**EXERCISE**
Rewrite the records from the line containing "Tap the Datapoints section heading" through the line containing "point(88,9)", changing "diamond" to "triangle" and leaving everything else as it is.

**DATA LINES**
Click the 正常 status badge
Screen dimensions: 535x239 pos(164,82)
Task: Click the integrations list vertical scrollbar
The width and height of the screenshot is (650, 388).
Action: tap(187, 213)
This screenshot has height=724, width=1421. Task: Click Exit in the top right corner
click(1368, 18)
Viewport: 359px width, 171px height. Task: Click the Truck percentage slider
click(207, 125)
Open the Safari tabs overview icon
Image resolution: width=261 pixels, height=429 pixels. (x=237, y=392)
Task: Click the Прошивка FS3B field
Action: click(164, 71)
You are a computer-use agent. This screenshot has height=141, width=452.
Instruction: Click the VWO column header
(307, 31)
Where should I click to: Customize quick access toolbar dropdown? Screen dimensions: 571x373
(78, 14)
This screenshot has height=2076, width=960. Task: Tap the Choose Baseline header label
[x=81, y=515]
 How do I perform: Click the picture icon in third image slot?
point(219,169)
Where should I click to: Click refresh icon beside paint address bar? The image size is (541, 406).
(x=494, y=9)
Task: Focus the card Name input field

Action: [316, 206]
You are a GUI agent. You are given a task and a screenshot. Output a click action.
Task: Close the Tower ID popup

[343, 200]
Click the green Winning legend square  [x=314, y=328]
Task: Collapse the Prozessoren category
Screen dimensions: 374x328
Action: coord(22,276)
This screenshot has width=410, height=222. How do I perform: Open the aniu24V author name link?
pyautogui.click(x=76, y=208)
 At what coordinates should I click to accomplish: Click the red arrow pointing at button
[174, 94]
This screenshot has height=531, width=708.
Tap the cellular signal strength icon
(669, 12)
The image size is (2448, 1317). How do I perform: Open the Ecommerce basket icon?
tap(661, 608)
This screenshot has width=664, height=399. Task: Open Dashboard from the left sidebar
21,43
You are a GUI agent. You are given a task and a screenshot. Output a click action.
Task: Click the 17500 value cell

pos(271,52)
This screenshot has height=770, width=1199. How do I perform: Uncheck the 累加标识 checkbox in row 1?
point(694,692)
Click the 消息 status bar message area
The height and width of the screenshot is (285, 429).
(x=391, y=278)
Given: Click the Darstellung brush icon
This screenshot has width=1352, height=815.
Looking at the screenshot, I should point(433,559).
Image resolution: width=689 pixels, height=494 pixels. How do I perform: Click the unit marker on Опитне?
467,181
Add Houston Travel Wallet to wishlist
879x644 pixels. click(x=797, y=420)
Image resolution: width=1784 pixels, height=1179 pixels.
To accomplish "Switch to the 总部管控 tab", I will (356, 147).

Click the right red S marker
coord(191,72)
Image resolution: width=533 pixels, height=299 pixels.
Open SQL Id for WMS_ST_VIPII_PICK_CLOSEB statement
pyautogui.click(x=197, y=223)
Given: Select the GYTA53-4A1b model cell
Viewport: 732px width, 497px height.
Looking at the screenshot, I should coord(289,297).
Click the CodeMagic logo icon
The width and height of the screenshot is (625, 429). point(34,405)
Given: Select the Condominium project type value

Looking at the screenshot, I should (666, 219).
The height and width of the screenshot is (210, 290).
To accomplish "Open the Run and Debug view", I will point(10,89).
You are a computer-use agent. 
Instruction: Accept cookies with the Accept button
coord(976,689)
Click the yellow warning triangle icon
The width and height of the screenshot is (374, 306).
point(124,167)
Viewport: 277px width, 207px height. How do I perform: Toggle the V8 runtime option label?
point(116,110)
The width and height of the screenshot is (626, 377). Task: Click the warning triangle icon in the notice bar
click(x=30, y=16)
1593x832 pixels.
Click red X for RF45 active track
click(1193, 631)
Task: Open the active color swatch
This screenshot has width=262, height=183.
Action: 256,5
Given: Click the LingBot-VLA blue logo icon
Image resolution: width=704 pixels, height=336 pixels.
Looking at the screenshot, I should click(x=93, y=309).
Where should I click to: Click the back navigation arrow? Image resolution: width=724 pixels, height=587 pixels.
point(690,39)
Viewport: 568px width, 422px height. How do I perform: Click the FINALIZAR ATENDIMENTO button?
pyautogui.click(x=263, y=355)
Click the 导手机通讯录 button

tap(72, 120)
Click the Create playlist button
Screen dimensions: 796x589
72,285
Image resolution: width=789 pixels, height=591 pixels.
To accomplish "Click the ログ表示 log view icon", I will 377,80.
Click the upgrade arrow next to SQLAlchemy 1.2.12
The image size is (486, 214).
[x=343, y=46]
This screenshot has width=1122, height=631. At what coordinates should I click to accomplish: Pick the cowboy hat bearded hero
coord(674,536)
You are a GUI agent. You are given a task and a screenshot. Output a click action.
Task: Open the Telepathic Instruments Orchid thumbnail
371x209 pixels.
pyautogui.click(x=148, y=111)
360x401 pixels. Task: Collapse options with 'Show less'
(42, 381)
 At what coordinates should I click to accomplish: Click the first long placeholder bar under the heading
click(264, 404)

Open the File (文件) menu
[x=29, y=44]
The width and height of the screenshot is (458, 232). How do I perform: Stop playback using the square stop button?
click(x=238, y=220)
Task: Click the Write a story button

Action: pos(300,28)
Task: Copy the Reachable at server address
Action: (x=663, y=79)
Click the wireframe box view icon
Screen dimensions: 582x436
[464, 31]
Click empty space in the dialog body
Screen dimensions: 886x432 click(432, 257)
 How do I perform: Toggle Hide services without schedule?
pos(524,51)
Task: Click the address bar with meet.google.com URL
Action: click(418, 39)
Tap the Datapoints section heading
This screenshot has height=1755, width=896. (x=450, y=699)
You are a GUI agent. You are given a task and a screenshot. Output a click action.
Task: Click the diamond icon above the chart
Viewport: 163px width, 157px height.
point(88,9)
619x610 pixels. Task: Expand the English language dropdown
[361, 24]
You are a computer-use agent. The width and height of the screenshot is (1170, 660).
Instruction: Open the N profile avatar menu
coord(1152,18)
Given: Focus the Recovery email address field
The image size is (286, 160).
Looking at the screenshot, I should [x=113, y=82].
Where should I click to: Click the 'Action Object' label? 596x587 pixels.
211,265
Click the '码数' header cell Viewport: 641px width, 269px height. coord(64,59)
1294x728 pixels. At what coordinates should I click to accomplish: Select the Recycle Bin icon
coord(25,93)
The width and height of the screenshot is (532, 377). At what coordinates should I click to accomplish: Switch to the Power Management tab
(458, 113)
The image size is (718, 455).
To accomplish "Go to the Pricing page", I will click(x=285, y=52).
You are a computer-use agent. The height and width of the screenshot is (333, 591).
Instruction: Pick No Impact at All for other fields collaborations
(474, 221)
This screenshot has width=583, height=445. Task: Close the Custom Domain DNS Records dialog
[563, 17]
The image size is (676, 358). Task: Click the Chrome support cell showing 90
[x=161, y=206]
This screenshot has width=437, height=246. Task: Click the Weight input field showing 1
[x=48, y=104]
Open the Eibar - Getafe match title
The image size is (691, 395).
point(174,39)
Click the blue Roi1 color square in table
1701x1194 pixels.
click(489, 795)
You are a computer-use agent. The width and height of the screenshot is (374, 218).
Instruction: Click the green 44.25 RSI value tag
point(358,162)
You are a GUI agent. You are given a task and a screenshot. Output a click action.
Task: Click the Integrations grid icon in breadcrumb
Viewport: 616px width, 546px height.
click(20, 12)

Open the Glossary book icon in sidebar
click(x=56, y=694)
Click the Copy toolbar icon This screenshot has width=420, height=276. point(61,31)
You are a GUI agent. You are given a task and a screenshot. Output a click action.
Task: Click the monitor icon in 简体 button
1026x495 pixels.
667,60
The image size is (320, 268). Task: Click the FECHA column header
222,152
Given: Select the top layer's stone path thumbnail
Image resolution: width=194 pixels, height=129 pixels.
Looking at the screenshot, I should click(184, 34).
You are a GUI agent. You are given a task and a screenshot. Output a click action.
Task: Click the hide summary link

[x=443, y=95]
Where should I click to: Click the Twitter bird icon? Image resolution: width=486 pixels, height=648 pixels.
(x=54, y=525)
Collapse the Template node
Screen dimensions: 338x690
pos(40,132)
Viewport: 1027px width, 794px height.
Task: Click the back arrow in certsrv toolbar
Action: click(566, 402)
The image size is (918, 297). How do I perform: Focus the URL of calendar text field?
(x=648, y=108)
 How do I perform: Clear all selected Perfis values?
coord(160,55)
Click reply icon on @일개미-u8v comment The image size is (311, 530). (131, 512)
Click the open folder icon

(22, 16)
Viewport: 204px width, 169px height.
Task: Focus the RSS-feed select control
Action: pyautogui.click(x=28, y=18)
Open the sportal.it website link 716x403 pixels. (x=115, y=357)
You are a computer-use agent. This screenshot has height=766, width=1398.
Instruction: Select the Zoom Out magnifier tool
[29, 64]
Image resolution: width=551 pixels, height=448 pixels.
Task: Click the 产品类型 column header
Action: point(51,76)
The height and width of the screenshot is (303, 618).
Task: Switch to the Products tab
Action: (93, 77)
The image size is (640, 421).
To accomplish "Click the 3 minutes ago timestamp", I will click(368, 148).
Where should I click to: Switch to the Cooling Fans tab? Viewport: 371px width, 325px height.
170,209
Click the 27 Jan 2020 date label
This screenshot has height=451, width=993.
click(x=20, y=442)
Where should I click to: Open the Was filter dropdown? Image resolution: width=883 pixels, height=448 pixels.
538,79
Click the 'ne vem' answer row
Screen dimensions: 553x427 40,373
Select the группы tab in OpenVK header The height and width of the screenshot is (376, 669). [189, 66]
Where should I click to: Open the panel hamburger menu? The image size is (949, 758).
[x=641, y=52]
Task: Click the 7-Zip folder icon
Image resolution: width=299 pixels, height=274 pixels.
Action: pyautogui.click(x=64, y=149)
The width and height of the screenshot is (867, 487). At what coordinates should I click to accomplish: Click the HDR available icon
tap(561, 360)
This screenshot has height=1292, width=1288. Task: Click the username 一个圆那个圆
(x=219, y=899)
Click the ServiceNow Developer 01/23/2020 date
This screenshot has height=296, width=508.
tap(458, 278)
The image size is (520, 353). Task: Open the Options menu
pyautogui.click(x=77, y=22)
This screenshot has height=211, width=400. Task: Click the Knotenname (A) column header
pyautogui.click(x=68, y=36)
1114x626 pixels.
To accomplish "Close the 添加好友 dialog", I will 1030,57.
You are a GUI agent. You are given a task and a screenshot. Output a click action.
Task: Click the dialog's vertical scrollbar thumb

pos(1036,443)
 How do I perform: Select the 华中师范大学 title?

**FULL OUTPUT**
Tap the Datapoints section heading
This screenshot has height=1755, width=896. (x=450, y=699)
You are a GUI agent. You are given a task and a screenshot. Output a click action.
Task: Click the triangle icon above the chart
Viewport: 163px width, 157px height.
point(88,9)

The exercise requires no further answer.